[[ SUPPLIED RECORDS open ]]
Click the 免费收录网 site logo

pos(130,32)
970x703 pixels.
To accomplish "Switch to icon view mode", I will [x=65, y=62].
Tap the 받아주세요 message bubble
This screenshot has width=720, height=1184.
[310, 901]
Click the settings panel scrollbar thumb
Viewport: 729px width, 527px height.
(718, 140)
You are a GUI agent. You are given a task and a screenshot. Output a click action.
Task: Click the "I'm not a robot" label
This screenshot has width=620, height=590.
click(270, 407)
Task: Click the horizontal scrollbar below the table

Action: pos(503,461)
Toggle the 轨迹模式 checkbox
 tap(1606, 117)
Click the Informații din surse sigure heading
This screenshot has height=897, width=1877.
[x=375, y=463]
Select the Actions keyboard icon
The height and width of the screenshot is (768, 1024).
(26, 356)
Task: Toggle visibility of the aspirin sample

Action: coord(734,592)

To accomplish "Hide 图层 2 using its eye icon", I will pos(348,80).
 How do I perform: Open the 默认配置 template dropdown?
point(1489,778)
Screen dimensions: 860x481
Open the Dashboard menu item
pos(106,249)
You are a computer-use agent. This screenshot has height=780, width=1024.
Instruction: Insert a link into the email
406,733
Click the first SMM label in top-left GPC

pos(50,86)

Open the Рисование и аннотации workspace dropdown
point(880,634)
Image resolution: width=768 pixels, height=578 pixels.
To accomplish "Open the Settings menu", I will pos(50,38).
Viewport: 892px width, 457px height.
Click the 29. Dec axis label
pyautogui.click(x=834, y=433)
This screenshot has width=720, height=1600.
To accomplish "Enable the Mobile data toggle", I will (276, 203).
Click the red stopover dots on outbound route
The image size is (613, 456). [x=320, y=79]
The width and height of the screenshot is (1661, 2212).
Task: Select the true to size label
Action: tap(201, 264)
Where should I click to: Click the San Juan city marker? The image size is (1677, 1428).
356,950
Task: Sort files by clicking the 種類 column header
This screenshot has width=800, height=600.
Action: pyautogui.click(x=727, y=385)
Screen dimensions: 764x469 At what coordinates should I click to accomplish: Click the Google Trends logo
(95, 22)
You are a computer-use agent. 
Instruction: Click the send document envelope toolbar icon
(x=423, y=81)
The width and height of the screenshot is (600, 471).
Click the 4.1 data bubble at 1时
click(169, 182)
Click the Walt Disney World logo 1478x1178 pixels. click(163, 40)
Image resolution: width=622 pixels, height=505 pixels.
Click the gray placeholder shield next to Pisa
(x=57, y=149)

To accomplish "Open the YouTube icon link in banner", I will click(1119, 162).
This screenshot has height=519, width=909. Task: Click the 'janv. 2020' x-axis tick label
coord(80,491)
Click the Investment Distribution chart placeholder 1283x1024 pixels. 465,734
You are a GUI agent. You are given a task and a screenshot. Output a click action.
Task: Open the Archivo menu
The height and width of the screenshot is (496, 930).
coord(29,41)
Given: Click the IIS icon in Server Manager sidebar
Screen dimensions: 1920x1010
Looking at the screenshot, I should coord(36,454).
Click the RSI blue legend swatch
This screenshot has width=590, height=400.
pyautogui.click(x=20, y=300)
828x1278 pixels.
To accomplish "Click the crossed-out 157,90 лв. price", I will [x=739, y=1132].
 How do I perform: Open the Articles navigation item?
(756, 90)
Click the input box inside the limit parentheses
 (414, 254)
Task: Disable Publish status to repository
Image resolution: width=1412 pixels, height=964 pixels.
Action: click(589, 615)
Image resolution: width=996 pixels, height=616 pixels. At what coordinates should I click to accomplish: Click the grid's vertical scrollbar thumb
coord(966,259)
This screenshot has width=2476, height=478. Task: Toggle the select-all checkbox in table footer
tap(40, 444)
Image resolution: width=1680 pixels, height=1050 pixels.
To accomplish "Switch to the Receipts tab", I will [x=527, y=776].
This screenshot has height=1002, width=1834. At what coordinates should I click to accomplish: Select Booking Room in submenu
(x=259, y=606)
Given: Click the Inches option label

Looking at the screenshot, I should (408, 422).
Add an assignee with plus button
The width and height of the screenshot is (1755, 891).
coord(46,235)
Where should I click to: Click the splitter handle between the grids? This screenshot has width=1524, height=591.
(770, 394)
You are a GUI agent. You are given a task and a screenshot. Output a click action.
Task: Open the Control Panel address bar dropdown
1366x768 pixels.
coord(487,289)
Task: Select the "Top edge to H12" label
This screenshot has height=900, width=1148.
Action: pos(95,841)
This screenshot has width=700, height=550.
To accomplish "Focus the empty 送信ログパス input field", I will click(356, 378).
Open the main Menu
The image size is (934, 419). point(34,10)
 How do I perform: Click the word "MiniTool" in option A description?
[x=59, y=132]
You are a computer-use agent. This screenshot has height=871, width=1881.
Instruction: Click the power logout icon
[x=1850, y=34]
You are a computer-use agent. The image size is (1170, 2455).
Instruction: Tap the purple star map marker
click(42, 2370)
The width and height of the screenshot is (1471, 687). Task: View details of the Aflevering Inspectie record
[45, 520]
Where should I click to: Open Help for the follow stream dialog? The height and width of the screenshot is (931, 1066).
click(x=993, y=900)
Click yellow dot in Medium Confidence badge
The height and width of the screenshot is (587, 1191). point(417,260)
[[ SUPPLIED RECORDS closed ]]
§ **WORK TO COMPLETE**: For every line of the records that has the word "agent" in it, make a copy.

§ **SOLUTION**:
You are a GUI agent. You are given a task and a screenshot. Output a click action.
You are a computer-use agent. This screenshot has height=780, width=1024.
You are a computer-use agent. 
You are a GUI agent. You are given a task and a screenshot. Output a click action.
You are a GUI agent. You are given a task and a screenshot. Output a click action.
You are a computer-use agent. This screenshot has height=871, width=1881.
You are a computer-use agent. The image size is (1170, 2455).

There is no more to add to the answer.